AWSTemplateFormatVersion: 2010-09-09
Description: AWS KMS symetric key for backend encryption - Multi-Region Primary Key (e.g. S3, etcd, OpenTofu)

Resources:
  KMSKeyBackendEncryption:
    Type: AWS::KMS::Key
    Properties:
      BypassPolicyLockoutSafetyCheck: False
      Description: AWS KMS symetric key for backend encryption - Multi-Region Primary Key (e.g.
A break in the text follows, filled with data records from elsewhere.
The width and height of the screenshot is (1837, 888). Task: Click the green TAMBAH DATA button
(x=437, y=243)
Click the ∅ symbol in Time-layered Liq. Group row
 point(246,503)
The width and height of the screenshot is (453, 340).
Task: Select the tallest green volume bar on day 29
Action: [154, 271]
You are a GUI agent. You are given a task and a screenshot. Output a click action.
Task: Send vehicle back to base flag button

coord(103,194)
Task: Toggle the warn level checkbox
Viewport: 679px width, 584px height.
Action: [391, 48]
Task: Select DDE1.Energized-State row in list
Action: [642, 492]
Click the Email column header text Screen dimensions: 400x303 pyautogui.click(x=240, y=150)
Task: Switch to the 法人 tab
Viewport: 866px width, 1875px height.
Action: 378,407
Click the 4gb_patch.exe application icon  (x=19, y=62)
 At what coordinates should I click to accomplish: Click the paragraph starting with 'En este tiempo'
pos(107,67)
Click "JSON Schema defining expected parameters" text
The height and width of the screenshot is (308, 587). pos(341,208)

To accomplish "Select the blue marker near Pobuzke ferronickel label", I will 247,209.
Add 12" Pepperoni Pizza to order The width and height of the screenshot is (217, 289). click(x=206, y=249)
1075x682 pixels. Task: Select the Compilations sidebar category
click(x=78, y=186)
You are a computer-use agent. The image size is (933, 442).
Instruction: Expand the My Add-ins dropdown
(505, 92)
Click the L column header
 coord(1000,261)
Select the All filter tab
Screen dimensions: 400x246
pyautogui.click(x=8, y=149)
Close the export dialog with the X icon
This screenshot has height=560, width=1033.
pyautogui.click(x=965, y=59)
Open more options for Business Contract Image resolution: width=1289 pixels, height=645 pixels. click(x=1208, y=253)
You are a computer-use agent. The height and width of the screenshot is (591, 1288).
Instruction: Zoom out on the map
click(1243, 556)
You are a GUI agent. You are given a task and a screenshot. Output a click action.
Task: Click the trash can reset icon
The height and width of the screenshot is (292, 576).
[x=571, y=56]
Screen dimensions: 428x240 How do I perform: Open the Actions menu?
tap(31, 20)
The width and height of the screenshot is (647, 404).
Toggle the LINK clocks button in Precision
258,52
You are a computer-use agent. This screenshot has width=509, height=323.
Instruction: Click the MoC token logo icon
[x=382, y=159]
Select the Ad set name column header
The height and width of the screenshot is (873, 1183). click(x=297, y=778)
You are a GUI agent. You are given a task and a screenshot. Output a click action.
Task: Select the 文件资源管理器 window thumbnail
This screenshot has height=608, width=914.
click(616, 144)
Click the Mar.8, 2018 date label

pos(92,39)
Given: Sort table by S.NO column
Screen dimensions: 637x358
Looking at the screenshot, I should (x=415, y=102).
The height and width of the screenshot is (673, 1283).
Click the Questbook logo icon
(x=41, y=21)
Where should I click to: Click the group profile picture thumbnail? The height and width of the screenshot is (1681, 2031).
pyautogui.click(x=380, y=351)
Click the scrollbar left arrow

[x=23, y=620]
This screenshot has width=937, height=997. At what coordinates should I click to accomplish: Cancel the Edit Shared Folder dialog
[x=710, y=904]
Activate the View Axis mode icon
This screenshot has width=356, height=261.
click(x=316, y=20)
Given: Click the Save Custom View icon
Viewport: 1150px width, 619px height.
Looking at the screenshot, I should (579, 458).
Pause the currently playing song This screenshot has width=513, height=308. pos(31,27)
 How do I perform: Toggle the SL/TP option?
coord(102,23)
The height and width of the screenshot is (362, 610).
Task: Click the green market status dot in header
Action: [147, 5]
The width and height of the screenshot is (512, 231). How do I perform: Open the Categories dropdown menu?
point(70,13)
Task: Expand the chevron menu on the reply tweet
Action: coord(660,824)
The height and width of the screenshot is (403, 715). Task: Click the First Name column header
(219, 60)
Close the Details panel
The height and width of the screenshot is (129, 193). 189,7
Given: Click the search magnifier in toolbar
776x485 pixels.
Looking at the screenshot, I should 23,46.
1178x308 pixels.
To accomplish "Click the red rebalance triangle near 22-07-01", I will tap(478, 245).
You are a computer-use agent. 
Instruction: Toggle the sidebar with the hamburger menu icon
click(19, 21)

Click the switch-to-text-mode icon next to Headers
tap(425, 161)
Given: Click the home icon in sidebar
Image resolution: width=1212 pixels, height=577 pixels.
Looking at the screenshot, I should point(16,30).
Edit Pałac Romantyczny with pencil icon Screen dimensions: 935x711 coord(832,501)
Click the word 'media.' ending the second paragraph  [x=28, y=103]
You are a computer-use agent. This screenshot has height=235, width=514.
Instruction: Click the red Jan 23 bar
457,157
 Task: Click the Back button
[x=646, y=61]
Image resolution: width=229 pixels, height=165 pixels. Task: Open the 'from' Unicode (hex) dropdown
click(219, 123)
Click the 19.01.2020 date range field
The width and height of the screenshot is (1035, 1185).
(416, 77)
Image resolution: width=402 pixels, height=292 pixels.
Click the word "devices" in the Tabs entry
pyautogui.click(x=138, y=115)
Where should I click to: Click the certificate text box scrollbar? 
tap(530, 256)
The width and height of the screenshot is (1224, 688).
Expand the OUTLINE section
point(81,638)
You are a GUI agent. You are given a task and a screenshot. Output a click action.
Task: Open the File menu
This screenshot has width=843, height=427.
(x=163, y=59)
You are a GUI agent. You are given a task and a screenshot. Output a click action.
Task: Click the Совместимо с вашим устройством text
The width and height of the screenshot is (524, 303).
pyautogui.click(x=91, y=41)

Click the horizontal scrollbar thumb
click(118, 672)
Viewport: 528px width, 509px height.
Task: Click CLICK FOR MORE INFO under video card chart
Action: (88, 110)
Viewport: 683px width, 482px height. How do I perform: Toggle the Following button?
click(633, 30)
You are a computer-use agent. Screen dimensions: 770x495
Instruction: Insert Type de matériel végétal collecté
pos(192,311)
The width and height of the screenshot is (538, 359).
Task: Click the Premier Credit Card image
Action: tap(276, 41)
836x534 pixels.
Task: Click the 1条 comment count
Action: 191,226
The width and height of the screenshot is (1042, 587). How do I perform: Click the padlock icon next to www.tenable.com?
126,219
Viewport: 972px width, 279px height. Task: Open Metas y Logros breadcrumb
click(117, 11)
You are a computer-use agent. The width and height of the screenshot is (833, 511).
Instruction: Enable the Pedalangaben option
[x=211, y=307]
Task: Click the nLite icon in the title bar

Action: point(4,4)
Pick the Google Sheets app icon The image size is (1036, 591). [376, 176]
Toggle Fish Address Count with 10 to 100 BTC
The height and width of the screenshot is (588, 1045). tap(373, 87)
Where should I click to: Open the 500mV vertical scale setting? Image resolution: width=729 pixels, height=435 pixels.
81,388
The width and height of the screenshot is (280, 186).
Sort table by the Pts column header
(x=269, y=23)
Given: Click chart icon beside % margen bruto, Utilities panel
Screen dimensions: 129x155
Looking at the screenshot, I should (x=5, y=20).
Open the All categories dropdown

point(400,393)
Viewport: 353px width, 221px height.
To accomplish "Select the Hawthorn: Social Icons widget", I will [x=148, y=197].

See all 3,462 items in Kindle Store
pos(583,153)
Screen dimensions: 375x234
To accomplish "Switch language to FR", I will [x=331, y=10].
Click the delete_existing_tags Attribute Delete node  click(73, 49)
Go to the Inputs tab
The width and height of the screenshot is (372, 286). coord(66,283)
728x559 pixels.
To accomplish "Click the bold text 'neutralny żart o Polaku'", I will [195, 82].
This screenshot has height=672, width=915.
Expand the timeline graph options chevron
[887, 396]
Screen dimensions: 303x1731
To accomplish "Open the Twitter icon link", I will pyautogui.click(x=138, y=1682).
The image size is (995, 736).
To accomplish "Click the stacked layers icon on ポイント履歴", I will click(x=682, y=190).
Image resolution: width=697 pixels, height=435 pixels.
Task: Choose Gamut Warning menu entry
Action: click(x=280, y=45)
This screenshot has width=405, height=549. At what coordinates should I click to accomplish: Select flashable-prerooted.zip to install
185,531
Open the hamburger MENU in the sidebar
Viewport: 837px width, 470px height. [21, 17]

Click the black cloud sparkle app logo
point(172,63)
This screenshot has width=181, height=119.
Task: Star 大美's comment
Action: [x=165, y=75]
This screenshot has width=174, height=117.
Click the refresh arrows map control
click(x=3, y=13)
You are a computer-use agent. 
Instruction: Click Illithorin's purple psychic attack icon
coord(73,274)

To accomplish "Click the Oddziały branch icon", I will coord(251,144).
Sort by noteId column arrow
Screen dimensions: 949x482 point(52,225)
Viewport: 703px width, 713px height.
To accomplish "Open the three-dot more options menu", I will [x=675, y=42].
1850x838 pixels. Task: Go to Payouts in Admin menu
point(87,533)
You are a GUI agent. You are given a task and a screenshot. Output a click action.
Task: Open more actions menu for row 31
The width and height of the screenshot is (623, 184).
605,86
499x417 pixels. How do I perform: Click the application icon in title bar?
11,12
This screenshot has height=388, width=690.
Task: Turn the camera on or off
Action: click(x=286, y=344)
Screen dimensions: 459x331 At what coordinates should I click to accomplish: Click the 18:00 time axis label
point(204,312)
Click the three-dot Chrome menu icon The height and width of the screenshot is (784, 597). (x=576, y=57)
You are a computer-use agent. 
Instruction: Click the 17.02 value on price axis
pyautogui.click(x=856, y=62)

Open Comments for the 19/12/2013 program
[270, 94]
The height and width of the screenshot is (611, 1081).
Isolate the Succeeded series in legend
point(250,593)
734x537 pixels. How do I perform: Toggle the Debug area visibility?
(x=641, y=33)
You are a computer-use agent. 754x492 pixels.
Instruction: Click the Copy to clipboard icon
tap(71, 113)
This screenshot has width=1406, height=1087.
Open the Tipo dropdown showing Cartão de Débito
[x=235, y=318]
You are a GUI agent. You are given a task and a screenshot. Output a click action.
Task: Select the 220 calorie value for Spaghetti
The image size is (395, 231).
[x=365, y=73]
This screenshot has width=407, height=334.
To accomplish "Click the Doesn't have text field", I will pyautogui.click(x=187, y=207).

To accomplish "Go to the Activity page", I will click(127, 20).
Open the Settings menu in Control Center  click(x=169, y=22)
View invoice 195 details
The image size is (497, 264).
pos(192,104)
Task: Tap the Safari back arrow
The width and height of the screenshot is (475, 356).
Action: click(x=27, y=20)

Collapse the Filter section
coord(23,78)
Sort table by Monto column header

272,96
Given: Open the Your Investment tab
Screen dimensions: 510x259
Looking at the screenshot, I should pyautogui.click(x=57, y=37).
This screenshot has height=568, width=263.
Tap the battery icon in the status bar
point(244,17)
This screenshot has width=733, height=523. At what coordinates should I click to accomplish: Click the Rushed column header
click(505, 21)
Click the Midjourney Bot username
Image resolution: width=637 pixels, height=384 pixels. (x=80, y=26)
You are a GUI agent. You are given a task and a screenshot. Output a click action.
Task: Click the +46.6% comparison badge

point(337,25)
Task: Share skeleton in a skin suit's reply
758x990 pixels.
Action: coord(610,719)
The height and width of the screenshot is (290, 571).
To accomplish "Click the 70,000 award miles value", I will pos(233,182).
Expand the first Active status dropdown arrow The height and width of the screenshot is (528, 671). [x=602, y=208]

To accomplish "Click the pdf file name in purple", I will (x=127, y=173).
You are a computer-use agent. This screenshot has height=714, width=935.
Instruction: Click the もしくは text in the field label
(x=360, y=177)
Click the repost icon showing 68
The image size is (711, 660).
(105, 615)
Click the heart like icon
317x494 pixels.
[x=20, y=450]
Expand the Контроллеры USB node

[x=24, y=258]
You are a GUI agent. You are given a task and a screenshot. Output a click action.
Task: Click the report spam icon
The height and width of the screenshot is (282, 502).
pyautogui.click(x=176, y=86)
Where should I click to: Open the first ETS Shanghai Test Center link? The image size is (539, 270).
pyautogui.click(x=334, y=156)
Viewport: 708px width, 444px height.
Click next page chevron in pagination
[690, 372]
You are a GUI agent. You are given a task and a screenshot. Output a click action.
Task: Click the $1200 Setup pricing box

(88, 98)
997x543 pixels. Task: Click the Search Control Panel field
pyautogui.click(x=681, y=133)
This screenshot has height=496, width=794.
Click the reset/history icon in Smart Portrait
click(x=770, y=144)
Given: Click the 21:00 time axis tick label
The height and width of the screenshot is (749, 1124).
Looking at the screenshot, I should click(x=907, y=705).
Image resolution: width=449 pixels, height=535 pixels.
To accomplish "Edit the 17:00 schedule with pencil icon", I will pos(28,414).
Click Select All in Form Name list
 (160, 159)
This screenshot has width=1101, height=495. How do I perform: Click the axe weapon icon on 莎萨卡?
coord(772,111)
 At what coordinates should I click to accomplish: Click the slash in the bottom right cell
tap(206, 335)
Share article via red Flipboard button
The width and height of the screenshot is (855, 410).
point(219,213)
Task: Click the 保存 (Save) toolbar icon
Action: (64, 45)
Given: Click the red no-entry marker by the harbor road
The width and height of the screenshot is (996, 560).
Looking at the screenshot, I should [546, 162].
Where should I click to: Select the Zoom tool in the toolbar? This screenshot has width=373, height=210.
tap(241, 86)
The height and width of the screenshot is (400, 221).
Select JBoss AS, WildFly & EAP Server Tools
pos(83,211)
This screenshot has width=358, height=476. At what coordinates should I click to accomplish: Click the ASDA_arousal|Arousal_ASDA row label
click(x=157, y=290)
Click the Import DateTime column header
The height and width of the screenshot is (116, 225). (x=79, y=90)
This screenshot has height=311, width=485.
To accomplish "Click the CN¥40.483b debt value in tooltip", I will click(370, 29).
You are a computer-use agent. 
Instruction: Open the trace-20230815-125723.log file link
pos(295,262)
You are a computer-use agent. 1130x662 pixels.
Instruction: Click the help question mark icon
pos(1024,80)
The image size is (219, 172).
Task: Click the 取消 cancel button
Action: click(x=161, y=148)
S3, etcd, OpenTofu)
      Enabled: True
      EnableKeyRotation: False
      KeyPolicy:
        Version: 2012-10-17
        Id: key-backend-encryption
        Statement:
          - Sid: Enable IAM User Permissions
            Effect: Allow
            Principal:
              AWS: 
                - !Sub arn:${AWS::Partition}:iam::${AWS::AccountId}:root
            Action: 'kms:*'
            Resource: '*'
          - Sid: DeleteProtection
            Principal: "*"
            Effect: Deny
            Action:
              - kms:ScheduleKeyDeletion
            Resource: "*"
      KeySpec: SYMMETRIC_DEFAULT
      MultiRegion: True
      Origin: AWS_KMS
      PendingWindowInDays: 30
      Tags: 
        - Key: Environment 
          Value: Production
    DeletionPolicy: Retain
    UpdateReplacePolicy: Retain

Outputs:
  KMSKeyBackendEncryptionName:
    Value: !Ref KMSKeyBackendEncryption
    Export:
      Name: 'KMSKeyBackendEncryptionName'
  KMSKeyBackendEncryptionArn:
    Value: !GetAtt KMSKeyBackendEncryption.Arn
    Export:
      Name: 'KMSKeyBackendEncryptionArn'
\ No newline at end of file